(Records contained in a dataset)
★ ★ ★ ★

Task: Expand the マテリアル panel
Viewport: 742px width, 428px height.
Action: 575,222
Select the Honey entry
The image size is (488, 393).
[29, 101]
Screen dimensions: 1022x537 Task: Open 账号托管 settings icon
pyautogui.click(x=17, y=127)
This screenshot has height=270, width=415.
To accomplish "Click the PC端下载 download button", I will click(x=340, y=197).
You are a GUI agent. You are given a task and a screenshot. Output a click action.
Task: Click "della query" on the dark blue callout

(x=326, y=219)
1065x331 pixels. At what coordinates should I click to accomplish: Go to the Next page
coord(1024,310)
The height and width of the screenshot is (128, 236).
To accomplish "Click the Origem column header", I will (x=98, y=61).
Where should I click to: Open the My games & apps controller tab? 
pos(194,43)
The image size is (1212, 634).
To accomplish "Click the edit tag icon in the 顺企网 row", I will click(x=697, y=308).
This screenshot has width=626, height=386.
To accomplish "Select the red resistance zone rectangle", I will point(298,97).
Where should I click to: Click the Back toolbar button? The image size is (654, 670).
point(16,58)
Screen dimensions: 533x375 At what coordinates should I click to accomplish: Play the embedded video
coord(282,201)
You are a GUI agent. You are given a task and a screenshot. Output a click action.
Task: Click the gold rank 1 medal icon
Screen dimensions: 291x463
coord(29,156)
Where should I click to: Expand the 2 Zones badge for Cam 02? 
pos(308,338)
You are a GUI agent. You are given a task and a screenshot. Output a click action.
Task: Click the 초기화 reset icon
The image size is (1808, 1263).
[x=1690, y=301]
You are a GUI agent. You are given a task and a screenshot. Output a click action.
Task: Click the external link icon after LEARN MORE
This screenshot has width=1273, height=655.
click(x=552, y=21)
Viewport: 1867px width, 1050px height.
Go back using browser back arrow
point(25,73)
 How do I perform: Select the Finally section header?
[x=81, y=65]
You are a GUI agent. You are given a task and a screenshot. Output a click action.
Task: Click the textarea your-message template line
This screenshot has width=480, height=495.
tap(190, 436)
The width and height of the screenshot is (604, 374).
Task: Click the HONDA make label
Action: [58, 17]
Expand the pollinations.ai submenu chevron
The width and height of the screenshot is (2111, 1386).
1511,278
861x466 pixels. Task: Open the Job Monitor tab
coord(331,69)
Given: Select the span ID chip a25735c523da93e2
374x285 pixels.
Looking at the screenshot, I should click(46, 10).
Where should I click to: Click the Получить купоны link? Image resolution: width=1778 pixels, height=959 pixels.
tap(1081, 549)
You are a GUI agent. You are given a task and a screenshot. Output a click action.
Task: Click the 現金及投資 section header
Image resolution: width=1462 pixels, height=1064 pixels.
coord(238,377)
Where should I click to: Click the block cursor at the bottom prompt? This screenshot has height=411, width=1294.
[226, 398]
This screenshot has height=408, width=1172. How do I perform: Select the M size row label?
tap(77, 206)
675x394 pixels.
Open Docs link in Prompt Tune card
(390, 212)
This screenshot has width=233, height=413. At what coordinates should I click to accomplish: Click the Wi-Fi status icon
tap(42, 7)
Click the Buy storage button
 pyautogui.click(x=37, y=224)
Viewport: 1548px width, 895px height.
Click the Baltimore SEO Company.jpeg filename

★ ★ ★ ★

[Exercise]: Could you put each line of the listing above into a JSON list of strings, one string per line, with blank lines omitted?

[Solved exercise]:
[
  "Task: Expand the マテリアル panel",
  "Viewport: 742px width, 428px height.",
  "Action: 575,222",
  "Select the Honey entry",
  "The image size is (488, 393).",
  "[29, 101]",
  "Screen dimensions: 1022x537 Task: Open 账号托管 settings icon",
  "pyautogui.click(x=17, y=127)",
  "This screenshot has height=270, width=415.",
  "To accomplish \"Click the PC端下载 download button\", I will click(x=340, y=197).",
  "You are a GUI agent. You are given a task and a screenshot. Output a click action.",
  "Task: Click \"della query\" on the dark blue callout",
  "(x=326, y=219)",
  "1065x331 pixels. At what coordinates should I click to accomplish: Go to the Next page",
  "coord(1024,310)",
  "The height and width of the screenshot is (128, 236).",
  "To accomplish \"Click the Origem column header\", I will (x=98, y=61).",
  "Where should I click to: Open the My games & apps controller tab? ",
  "pos(194,43)",
  "The image size is (1212, 634).",
  "To accomplish \"Click the edit tag icon in the 顺企网 row\", I will click(x=697, y=308).",
  "This screenshot has width=626, height=386.",
  "To accomplish \"Select the red resistance zone rectangle\", I will point(298,97).",
  "Where should I click to: Click the Back toolbar button? The image size is (654, 670).",
  "point(16,58)",
  "Screen dimensions: 533x375 At what coordinates should I click to accomplish: Play the embedded video",
  "coord(282,201)",
  "You are a GUI agent. You are given a task and a screenshot. Output a click action.",
  "Task: Click the gold rank 1 medal icon",
  "Screen dimensions: 291x463",
  "coord(29,156)",
  "Where should I click to: Expand the 2 Zones badge for Cam 02? ",
  "pos(308,338)",
  "You are a GUI agent. You are given a task and a screenshot. Output a click action.",
  "Task: Click the 초기화 reset icon",
  "The image size is (1808, 1263).",
  "[x=1690, y=301]",
  "You are a GUI agent. You are given a task and a screenshot. Output a click action.",
  "Task: Click the external link icon after LEARN MORE",
  "This screenshot has width=1273, height=655.",
  "click(x=552, y=21)",
  "Viewport: 1867px width, 1050px height.",
  "Go back using browser back arrow",
  "point(25,73)",
  " How do I perform: Select the Finally section header?",
  "[x=81, y=65]",
  "You are a GUI agent. You are given a task and a screenshot. Output a click action.",
  "Task: Click the textarea your-message template line",
  "This screenshot has width=480, height=495.",
  "tap(190, 436)",
  "The width and height of the screenshot is (604, 374).",
  "Task: Click the HONDA make label",
  "Action: [58, 17]",
  "Expand the pollinations.ai submenu chevron",
  "The width and height of the screenshot is (2111, 1386).",
  "1511,278",
  "861x466 pixels. Task: Open the Job Monitor tab",
  "coord(331,69)",
  "Given: Select the span ID chip a25735c523da93e2",
  "374x285 pixels.",
  "Looking at the screenshot, I should click(46, 10).",
  "Where should I click to: Click the Получить купоны link? Image resolution: width=1778 pixels, height=959 pixels.",
  "tap(1081, 549)",
  "You are a GUI agent. You are given a task and a screenshot. Output a click action.",
  "Task: Click the 現金及投資 section header",
  "Image resolution: width=1462 pixels, height=1064 pixels.",
  "coord(238,377)",
  "Where should I click to: Click the block cursor at the bottom prompt? This screenshot has height=411, width=1294.",
  "[226, 398]",
  "This screenshot has height=408, width=1172. How do I perform: Select the M size row label?",
  "tap(77, 206)",
  "675x394 pixels.",
  "Open Docs link in Prompt Tune card",
  "(390, 212)",
  "This screenshot has width=233, height=413. At what coordinates should I click to accomplish: Click the Wi-Fi status icon",
  "tap(42, 7)",
  "Click the Buy storage button",
  " pyautogui.click(x=37, y=224)",
  "Viewport: 1548px width, 895px height.",
  "Click the Baltimore SEO Company.jpeg filename"
]